Beneath horse and man the steep terminated in an up-and-down wall, from the base of which, in turn, a second slope ran down to a second wall. A third slope terminated in a final wall that based itself on the canyon-bed four hundred feet beneath the point where the girl stood and watched. She could see Chris vainly kicking his leg to free the foot from the trap of the stirrup. Comanche fetched up hard against an outputting point of rock. For a fraction of a second his fall was stopped, and in the slight interval the man managed to grip hold of a young shoot of manzanita. Lute saw him complete the grip with his other hand. Then Comanche’s fall began again. She saw the stirrup-strap draw taut, then her lover’s body and arms. The manzanita shoot yielded its roots, and horse and man plunged over the edge and out of sight.
They came into view on the next slope, together and rolling over and over, with sometimes the man under and sometimes the horse. Chris no longer struggled, and together they dashed over to the third slope. Near the edge of the final wall, Comanche lodged on a buttock of stone. He lay quietly, and near him, still attached to him by the stirrup, face downward, lay his rider.

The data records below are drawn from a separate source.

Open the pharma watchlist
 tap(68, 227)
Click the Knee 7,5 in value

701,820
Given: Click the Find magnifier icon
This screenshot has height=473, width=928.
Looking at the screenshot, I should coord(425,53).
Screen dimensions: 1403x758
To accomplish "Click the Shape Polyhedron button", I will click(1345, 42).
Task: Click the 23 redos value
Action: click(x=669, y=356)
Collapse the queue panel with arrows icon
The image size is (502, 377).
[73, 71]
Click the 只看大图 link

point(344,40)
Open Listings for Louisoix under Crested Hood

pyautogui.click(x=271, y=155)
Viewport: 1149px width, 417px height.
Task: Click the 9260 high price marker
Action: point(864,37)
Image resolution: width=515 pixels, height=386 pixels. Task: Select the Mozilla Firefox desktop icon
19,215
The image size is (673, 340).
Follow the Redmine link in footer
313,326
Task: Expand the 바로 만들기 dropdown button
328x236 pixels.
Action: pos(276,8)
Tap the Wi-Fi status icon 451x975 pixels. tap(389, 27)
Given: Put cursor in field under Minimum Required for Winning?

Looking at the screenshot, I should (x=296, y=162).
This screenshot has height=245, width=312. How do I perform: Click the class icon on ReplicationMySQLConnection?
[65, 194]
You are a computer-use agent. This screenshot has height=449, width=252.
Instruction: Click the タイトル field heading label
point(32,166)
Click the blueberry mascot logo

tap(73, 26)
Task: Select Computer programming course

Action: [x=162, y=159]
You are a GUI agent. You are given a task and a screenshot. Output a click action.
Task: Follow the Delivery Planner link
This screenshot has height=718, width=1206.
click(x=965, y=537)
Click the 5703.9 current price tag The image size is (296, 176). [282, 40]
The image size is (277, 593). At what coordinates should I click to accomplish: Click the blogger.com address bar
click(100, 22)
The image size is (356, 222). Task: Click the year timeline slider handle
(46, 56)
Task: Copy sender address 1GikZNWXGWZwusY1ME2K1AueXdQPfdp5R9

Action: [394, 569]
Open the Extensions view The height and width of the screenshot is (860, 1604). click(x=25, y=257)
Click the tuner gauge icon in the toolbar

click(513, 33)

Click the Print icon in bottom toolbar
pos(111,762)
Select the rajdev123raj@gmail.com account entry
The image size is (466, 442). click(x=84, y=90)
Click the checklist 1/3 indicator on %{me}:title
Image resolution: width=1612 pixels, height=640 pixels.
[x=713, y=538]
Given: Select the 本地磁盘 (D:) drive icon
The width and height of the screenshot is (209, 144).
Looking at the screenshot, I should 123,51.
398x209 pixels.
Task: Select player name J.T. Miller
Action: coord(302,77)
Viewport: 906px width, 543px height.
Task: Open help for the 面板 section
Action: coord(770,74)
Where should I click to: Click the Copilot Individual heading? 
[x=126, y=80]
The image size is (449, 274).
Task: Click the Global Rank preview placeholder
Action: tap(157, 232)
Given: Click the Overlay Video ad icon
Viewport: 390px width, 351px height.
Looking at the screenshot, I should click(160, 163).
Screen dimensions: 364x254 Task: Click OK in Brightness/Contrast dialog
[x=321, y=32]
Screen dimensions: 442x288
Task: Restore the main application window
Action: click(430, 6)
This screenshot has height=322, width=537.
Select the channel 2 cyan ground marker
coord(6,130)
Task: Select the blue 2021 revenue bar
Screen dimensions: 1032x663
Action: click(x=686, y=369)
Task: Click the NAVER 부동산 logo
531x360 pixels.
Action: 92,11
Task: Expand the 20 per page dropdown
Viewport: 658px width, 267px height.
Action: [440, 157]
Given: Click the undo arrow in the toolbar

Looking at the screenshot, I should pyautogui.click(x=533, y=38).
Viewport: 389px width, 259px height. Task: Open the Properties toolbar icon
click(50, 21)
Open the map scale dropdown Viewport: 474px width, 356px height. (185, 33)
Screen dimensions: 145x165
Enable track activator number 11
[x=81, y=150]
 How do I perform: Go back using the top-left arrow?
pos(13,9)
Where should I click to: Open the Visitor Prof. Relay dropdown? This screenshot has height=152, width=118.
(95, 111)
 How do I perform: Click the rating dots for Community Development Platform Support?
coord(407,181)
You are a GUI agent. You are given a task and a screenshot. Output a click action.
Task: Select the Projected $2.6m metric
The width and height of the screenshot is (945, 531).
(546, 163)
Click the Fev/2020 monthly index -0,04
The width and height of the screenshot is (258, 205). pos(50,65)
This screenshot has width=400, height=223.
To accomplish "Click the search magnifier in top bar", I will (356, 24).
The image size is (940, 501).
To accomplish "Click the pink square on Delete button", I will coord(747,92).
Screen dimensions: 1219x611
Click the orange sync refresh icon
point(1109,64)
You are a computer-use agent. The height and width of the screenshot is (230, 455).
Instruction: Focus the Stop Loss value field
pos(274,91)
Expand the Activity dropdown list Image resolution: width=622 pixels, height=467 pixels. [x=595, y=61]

“If only he will lie quietly,” Lute breathed aloud, her mind at work on the means of rescue.
But she saw Comanche begin to struggle again, and clear on her vision, it seemed, was the spectral arm of her father clutching the reins and dragging the animal over. Comanche floundered across the hummock, the inert body following, and together, horse and man, they plunged from sight. They did not appear again. They had fetched bottom.
Lute looked about her. She stood alone on the world. Her lover was gone. There was naught to show of his existence, save the marks of Comanche’s hoofs on the road and of his body where it had slid over the brink.
“Chris!” she called once, and twice; but she called hopelessly.
Out of the depths, on the windless air, arose only the murmur of bees and of running water.
“Chris!” she called yet a third time, and sank slowly down in the dust of the road.
She felt the touch of Dolly’s muzzle on her arm, and she leaned her head against the mare’s neck and waited. She knew not why she waited, nor for what, only there seemed nothing else but waiting left for her to do.